Exercise instructions :: From the first line of the records below through the line containing "الموضوع (365, 697)", copy everything exactly and nothing more.

______

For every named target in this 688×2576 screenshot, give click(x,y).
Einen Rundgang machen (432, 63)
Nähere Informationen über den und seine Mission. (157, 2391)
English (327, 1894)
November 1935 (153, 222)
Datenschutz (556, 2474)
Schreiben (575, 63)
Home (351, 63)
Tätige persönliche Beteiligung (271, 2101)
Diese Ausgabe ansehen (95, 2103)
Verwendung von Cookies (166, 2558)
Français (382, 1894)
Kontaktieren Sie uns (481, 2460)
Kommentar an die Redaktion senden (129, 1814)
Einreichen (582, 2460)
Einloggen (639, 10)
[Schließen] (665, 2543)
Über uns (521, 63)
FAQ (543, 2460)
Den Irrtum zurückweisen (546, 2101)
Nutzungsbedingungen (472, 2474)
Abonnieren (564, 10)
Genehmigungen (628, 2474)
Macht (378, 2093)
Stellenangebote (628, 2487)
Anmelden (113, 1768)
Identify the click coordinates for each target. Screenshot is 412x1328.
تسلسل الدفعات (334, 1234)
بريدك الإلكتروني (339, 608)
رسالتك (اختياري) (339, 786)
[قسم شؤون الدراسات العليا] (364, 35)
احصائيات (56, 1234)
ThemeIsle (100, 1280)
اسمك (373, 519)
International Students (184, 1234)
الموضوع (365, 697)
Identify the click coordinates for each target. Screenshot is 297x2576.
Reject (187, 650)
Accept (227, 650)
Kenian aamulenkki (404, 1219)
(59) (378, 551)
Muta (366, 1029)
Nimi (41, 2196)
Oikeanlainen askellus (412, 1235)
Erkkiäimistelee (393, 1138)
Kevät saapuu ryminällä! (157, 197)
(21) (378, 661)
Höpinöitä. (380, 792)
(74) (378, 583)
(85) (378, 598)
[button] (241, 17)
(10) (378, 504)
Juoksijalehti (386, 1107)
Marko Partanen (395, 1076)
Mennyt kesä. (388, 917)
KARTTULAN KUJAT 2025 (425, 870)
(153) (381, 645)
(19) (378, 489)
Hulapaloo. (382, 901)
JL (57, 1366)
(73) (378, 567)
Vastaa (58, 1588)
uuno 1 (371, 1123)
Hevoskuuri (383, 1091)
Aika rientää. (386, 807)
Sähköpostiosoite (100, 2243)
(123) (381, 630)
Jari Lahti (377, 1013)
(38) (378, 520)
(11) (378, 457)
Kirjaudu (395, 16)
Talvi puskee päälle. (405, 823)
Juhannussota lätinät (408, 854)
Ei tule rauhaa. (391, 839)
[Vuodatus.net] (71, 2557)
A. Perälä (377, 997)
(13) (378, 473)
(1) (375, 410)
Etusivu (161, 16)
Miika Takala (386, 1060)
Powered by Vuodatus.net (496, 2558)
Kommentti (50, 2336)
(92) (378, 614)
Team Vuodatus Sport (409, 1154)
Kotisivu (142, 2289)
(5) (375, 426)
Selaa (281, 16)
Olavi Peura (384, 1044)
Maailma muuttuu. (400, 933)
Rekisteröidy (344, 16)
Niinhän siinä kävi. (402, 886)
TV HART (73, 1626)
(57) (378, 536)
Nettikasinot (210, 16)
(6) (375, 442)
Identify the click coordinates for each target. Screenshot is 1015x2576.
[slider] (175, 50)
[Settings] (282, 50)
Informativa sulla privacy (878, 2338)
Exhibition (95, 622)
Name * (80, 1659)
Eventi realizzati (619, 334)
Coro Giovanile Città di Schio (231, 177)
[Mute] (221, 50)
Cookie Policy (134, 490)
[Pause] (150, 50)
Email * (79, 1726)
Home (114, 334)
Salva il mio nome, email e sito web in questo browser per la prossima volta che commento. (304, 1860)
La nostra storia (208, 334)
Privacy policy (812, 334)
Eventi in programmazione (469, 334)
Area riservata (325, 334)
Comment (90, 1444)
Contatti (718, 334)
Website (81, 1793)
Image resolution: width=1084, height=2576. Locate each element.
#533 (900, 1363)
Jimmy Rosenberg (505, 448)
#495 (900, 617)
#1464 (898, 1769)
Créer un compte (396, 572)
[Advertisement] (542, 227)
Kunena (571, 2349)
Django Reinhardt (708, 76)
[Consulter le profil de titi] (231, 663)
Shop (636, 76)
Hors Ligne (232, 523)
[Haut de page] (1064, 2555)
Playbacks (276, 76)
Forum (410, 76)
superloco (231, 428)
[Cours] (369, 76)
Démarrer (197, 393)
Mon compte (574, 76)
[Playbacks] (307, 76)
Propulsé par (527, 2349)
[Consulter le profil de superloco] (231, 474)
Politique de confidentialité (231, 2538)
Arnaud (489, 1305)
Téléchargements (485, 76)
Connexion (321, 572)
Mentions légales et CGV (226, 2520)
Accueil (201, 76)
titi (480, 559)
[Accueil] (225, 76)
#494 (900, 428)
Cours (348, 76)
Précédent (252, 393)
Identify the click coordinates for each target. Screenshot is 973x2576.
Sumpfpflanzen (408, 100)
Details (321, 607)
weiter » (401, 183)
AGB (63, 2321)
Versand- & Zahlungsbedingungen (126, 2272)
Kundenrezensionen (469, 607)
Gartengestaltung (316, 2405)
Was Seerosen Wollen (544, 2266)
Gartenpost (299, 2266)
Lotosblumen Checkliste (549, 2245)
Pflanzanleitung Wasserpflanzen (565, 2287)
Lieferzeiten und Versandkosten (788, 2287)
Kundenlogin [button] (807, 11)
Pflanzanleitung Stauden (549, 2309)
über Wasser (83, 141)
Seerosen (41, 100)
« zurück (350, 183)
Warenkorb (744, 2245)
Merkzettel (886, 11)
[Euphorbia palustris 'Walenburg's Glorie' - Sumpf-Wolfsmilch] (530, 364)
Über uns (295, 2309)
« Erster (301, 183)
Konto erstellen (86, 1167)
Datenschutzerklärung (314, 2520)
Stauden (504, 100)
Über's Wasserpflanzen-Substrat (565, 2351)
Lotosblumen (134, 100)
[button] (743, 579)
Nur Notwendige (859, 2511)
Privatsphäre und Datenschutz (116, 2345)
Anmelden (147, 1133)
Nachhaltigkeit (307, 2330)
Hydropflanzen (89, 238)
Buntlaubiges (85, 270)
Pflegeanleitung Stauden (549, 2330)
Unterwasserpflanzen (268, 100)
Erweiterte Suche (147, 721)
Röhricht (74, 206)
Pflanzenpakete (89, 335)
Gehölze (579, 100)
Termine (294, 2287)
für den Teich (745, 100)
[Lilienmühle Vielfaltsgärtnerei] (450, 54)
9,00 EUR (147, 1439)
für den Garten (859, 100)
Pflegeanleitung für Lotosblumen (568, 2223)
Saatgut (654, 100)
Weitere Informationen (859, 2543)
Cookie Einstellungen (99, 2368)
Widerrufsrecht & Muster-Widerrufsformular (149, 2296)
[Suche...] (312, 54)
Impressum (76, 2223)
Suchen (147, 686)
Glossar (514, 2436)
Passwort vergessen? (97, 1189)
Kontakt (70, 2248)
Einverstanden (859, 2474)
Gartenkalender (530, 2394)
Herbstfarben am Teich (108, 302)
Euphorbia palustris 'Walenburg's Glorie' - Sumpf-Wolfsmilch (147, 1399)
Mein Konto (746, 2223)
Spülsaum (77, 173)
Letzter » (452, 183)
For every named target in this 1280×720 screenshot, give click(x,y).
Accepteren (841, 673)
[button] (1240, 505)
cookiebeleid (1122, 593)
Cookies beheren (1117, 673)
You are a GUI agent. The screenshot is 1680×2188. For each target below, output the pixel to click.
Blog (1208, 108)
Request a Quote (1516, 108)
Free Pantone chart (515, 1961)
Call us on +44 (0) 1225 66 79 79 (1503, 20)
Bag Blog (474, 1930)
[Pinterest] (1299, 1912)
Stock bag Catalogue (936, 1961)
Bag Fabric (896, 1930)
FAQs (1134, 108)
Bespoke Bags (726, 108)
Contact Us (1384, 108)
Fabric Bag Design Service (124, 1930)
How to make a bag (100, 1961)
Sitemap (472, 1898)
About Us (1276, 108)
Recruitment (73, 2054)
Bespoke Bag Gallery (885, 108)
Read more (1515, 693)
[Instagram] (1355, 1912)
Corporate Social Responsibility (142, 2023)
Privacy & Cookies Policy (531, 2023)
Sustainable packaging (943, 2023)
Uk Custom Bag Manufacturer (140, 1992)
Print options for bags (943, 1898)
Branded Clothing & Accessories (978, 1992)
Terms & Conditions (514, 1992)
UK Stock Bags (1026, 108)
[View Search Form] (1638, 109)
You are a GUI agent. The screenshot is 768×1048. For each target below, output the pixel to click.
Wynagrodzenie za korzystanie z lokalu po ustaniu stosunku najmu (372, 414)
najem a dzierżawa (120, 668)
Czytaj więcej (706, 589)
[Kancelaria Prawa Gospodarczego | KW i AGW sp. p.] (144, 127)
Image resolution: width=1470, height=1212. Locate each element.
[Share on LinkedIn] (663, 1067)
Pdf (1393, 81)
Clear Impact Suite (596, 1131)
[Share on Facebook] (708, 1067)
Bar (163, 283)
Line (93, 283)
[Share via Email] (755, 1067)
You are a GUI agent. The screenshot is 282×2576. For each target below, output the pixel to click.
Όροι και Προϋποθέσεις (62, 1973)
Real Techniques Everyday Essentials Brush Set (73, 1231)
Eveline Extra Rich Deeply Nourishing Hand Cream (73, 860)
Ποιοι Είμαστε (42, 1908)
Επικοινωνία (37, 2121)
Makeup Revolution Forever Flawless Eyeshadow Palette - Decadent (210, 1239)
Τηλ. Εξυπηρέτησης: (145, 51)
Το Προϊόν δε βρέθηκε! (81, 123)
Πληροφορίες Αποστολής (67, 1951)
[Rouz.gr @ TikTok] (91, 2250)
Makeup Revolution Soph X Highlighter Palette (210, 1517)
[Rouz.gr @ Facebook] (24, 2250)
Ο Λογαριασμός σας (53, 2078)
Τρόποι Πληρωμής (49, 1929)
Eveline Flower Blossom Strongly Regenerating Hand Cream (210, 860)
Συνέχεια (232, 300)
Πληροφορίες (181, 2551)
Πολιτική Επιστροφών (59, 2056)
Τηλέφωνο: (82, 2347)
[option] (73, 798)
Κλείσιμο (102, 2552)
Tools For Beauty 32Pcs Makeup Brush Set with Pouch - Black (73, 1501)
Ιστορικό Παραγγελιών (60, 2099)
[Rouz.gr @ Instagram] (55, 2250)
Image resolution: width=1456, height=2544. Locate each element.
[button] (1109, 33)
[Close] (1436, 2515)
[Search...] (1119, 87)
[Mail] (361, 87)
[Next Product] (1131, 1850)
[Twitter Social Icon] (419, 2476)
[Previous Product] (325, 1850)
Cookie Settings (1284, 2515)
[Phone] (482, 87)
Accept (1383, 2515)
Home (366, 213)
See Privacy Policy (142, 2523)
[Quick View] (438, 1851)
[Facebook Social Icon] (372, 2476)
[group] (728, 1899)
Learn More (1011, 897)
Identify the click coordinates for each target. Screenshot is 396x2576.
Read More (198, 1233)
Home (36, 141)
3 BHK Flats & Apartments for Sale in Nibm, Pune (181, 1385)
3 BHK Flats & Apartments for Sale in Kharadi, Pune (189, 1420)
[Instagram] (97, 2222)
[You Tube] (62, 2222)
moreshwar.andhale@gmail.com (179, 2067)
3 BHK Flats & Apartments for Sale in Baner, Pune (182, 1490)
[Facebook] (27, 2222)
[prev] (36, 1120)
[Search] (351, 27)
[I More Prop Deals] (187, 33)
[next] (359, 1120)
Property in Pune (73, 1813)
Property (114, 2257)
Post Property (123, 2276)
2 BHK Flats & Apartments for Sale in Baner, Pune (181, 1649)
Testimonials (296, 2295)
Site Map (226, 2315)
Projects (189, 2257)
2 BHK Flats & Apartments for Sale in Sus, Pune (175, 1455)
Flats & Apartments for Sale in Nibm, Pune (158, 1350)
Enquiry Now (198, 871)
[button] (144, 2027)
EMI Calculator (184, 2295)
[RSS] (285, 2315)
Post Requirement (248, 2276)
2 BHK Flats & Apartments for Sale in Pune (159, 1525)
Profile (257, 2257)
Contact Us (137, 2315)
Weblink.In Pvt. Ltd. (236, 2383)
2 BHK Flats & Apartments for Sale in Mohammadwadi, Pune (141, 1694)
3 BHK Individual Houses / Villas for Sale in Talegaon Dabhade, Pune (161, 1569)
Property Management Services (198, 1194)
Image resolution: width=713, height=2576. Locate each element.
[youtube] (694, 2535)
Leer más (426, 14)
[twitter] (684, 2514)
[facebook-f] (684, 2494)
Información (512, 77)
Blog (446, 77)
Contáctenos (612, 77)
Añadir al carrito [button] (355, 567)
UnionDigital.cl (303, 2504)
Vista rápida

______

Solution to this problem ::
For every named target in this 688×2576 screenshot, give click(x,y).
Einen Rundgang machen (432, 63)
Nähere Informationen über den und seine Mission. (157, 2391)
English (327, 1894)
November 1935 (153, 222)
Datenschutz (556, 2474)
Schreiben (575, 63)
Home (351, 63)
Tätige persönliche Beteiligung (271, 2101)
Diese Ausgabe ansehen (95, 2103)
Verwendung von Cookies (166, 2558)
Français (382, 1894)
Kontaktieren Sie uns (481, 2460)
Kommentar an die Redaktion senden (129, 1814)
Einreichen (582, 2460)
Einloggen (639, 10)
[Schließen] (665, 2543)
Über uns (521, 63)
FAQ (543, 2460)
Den Irrtum zurückweisen (546, 2101)
Nutzungsbedingungen (472, 2474)
Abonnieren (564, 10)
Genehmigungen (628, 2474)
Macht (378, 2093)
Stellenangebote (628, 2487)
Anmelden (113, 1768)
Identify the click coordinates for each target. Screenshot is 412x1328.
تسلسل الدفعات (334, 1234)
بريدك الإلكتروني (339, 608)
رسالتك (اختياري) (339, 786)
[قسم شؤون الدراسات العليا] (364, 35)
احصائيات (56, 1234)
ThemeIsle (100, 1280)
اسمك (373, 519)
International Students (184, 1234)
الموضوع (365, 697)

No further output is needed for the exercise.